→ Instructions for the task
Return the records below word for word, starting at the line that contains "How do I perform: Open" and ending at the line that contains "Action: pyautogui.click(x=467, y=139)". Leave the pictures out of your answer.

* START Data extract *

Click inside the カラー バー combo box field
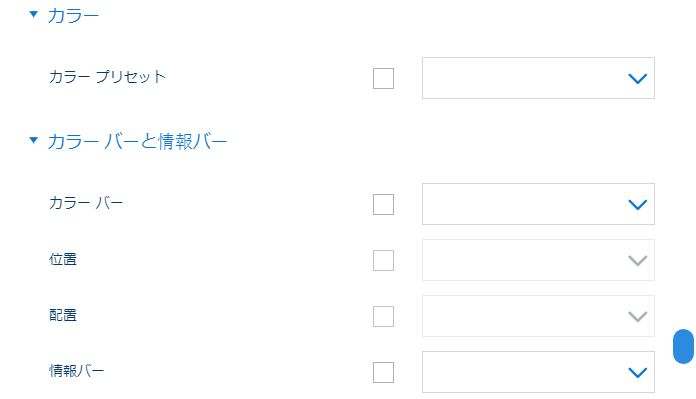The image size is (696, 399). pos(538,204)
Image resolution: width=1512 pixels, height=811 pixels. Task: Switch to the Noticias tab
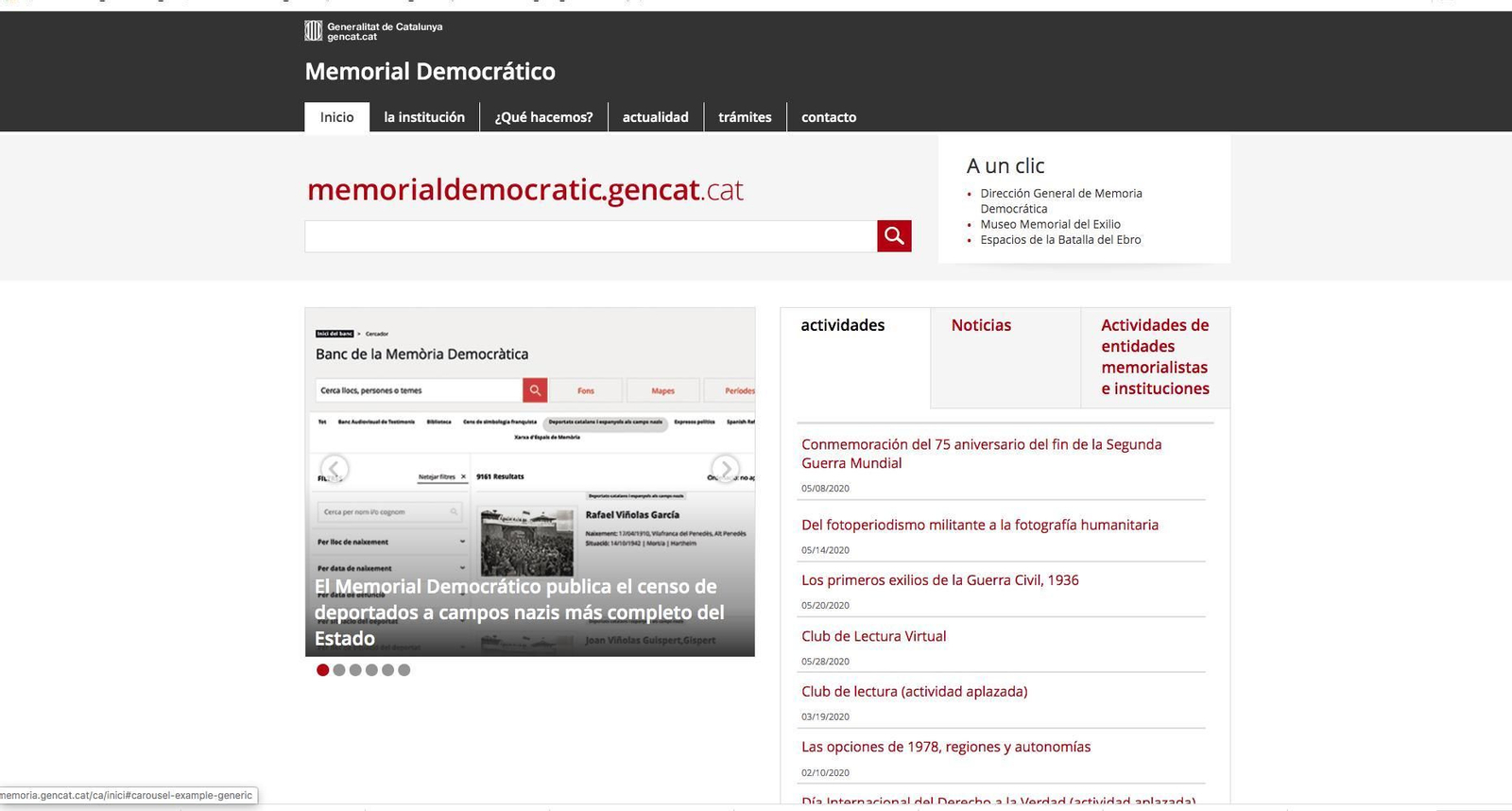pyautogui.click(x=981, y=325)
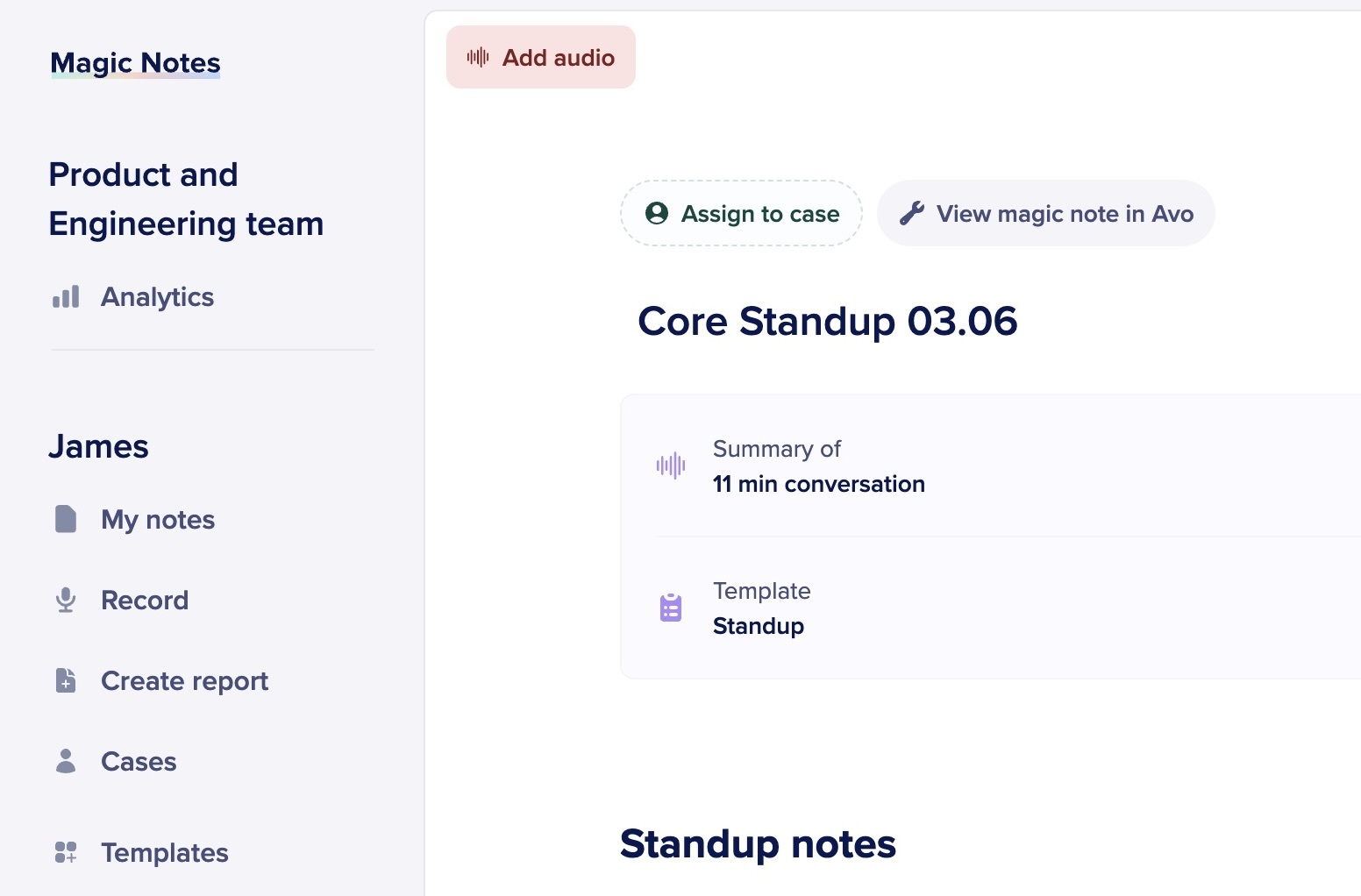Click the purple waveform Summary icon

[x=671, y=466]
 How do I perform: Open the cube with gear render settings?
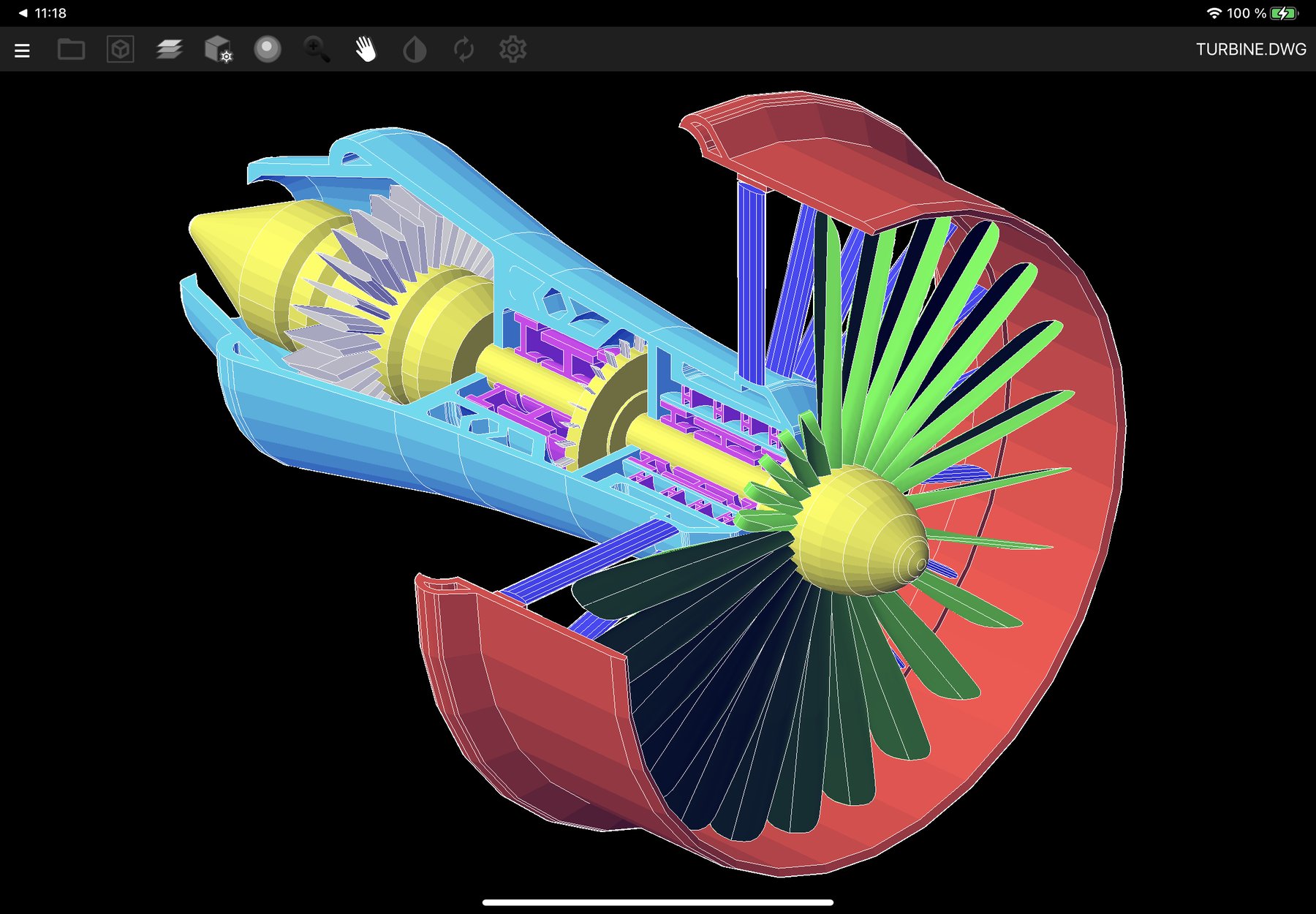point(218,50)
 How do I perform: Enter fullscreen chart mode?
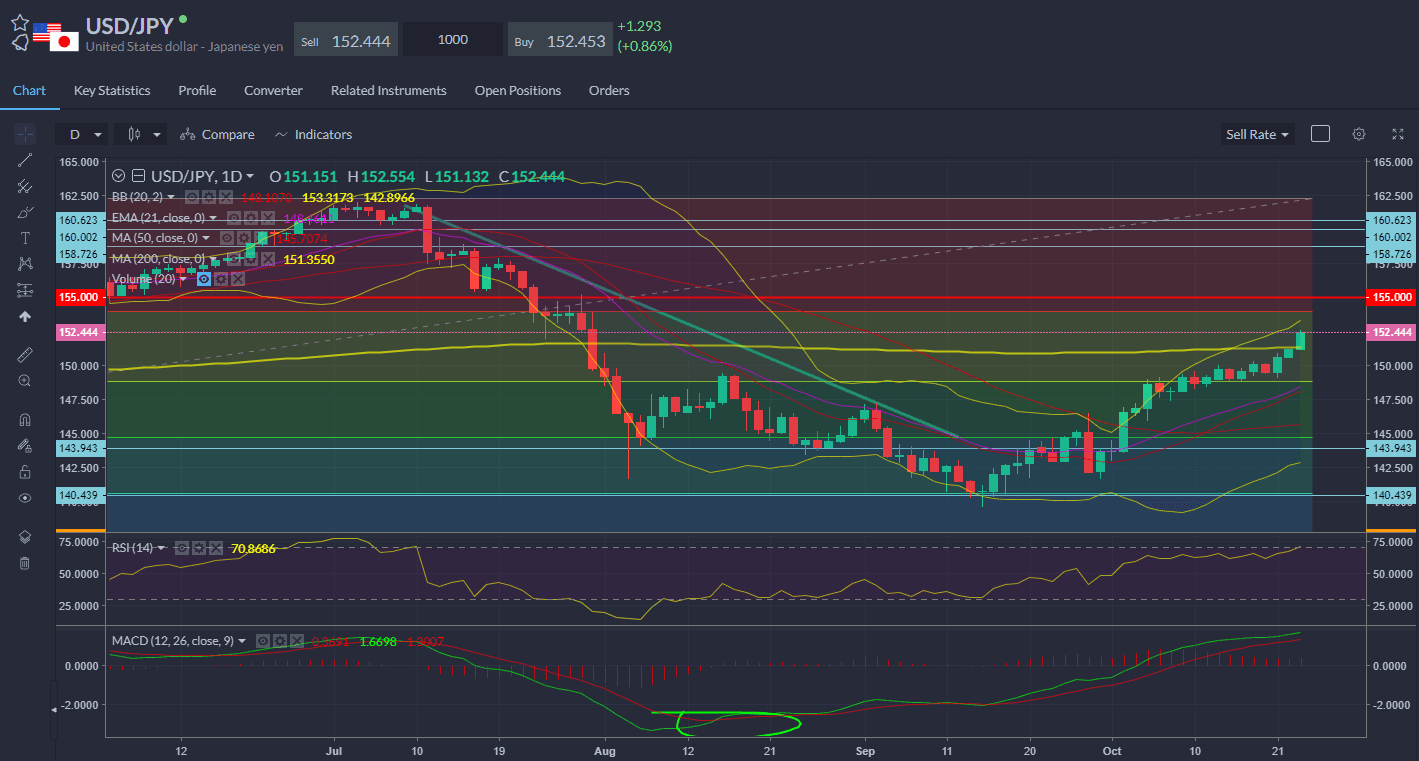tap(1398, 134)
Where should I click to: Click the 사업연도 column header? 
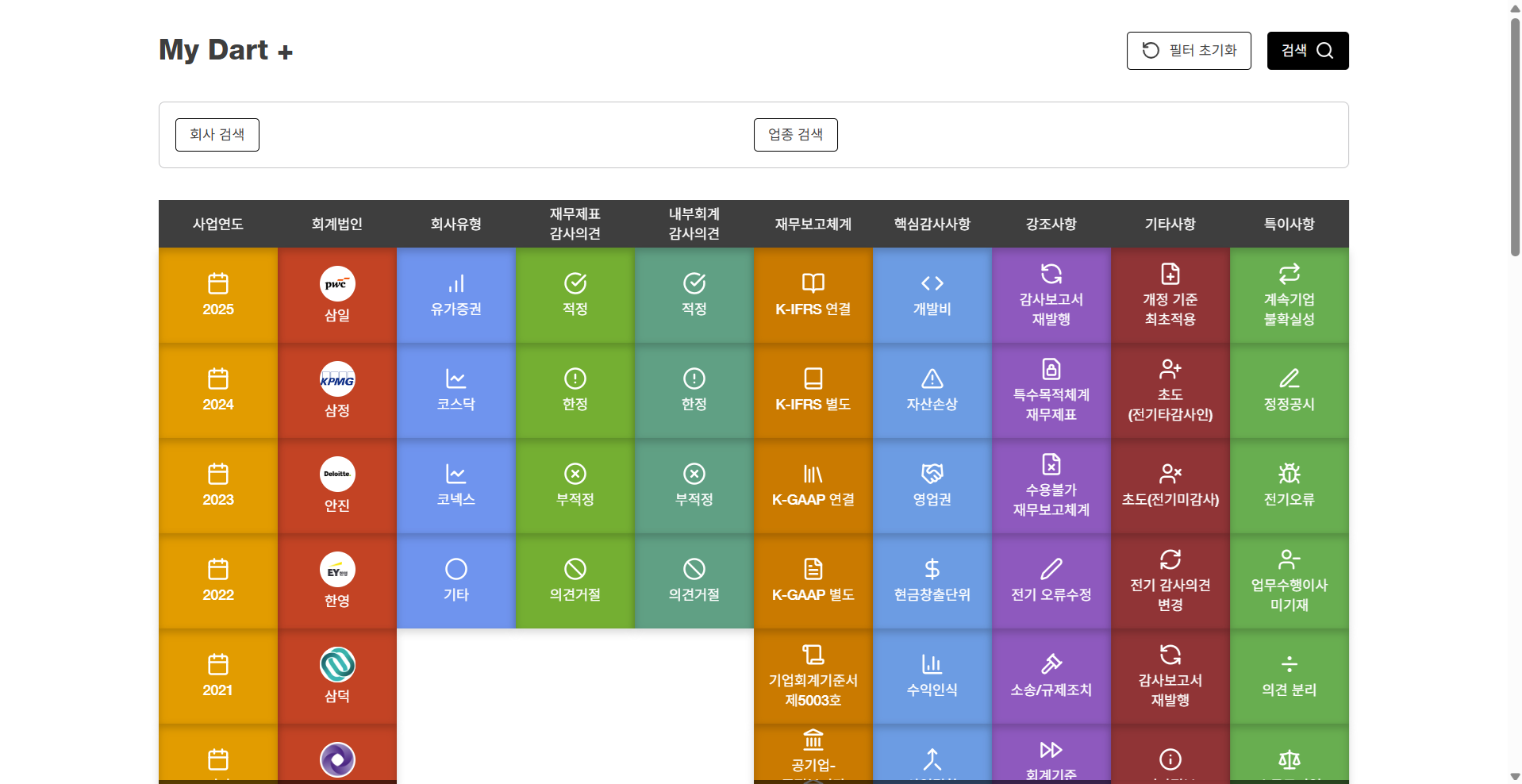pyautogui.click(x=217, y=224)
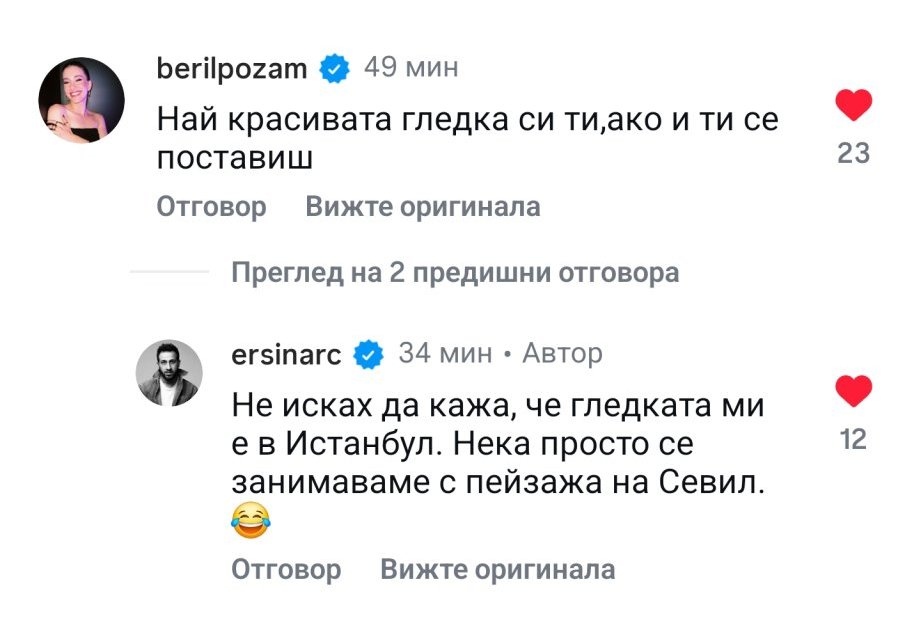This screenshot has height=625, width=921.
Task: Select berilpozam's comment text
Action: pyautogui.click(x=467, y=139)
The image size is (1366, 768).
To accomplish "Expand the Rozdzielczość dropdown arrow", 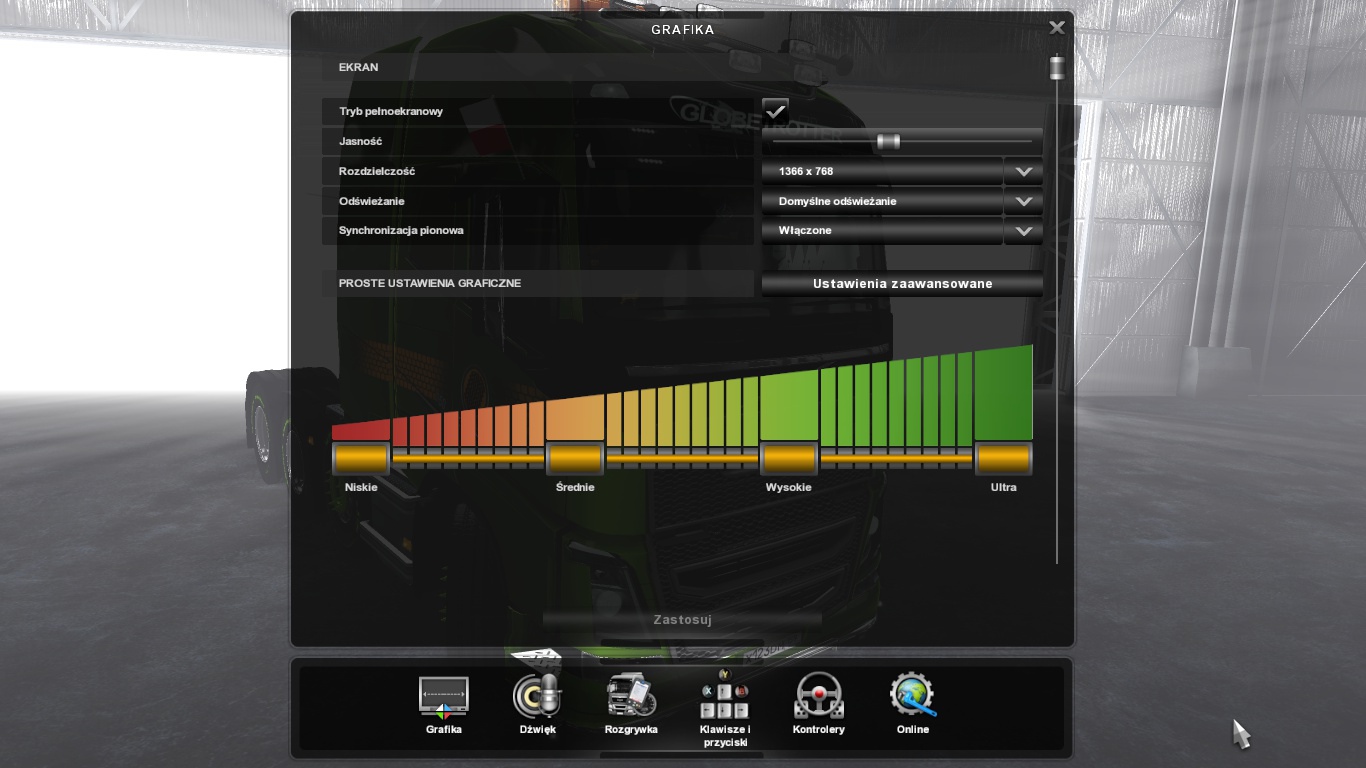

* END Data extract *

→ Response
 How do I perform: Open the cube with gear render settings?
point(218,50)
 How do I perform: Enter fullscreen chart mode?
tap(1398, 134)
Where should I click to: Click the 사업연도 column header? 
pyautogui.click(x=217, y=224)
This screenshot has height=625, width=921.
Task: Select berilpozam's comment text
Action: pyautogui.click(x=467, y=139)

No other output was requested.